Come molti rapporti padre e figlio, si tratta di rapporti scanditi dall’incomunicabilità, dai sensi di colpa, dall’inadeguatezza, dalla rabbia e dalle frustrazioni.

Padre e figlio giocano il loro ruolo cercando di invadere il campo avversario, magari scorrettamente e con tutto il dolore possibile.

Una lotta fra quello che si dovrebbe essere e quello che non si è. Fra quello che si vorrebbe essere e non si è.

E così ci chiediamo:

  • Qual’ è il prezzo da pagare nell’esser padri?
  • Quanto quello nell’esser figli?
  • Quanto sappiamo veramente della vita di nostro padre?
  • Quanto grande può essere il senso di colpa (per entrambi)?
  • Quante volte abbiamo giudicato e quante siamo stati giudicati?
  • Quante volte non ci si sente all’altezza?
  • Quante volte cerchiamo quelle carezze che pensiamo di meritare?
  • E quante volte ci siamo chiesti come abbiamo fatto ad arrivare a tanto?

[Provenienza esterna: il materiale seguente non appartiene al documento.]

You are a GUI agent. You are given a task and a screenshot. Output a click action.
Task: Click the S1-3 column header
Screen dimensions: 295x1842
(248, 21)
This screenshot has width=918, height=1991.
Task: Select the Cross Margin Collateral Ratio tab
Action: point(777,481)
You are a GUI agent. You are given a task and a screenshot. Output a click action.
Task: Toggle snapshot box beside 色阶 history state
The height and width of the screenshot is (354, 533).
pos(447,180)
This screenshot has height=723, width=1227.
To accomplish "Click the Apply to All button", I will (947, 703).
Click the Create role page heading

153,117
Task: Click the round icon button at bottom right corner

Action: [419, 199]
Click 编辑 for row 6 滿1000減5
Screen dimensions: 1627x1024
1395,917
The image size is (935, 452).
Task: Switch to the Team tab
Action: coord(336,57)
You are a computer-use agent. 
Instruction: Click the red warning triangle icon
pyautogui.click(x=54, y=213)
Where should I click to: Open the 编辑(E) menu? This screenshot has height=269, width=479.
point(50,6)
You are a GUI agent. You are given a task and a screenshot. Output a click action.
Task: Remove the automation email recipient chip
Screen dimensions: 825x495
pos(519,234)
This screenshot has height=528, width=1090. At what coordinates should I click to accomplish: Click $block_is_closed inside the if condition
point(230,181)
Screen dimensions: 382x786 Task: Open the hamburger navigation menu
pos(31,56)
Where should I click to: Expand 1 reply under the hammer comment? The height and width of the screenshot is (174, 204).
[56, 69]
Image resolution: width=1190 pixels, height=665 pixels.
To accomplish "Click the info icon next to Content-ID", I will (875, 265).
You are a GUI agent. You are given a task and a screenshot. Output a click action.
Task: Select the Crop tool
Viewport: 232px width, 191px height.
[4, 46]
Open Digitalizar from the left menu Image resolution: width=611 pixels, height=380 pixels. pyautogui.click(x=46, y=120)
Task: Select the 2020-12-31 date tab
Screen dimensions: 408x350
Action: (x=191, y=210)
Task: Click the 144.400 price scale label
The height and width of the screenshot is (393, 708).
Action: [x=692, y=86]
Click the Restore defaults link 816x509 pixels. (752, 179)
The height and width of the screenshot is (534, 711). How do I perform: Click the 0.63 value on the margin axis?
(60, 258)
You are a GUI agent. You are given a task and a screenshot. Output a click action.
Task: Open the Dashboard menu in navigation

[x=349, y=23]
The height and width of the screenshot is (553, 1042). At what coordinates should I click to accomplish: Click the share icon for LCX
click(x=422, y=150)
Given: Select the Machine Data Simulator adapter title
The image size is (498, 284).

Domande che hanno un peso rilevante nella nostra vita e che le risposte, se cercate e trovate, potrebbero alleviare.

Di seguito, un estratto illuminante su quello che viene definito il “marchio di somiglianza” . Tratto dalla recensione al libro a cura di Sara Annichiarico.

“Eppure, è anche la luce che lo attrae, contro cui lotta: una luce che acceca tutti i figli, tutti i padri – tutti gli amori che non pensiamo di meritare. E ci illumina. Cerchiamo di correre, di scriverne per lasciarlo scivolare via questo marchio della somiglianza, ma il momento della fermata arriva, prima o poi. Abbiamo bisogno di una lettera al padre, alla madre, a chi perdiamo o teniamo accanto…un foglio bianco per perdonarci la delusione degli altri. Un foglio scarabocchiato per guardare – una volta almeno, col DNA imperfetto – noi stessi”

Ed infine, La lettera si conclude con queste parole:

Naturalmente nella realtà le cose non possono essere calzanti come gli esempi della mia lettera, la vita è più che un gioco di pazienza; […] si è secondo me raggiunto un qualcosa di così vicino alla verità che un pochettino può tranquillizzarci entrambi e renderci più facile il vivere e il morire.

Così, ora, vi suggeriamo ed esortiamo a non lasciare lettere nel cassetto!

Kafka bambino. Pieno di speranze. Come farà a non deludere il padre?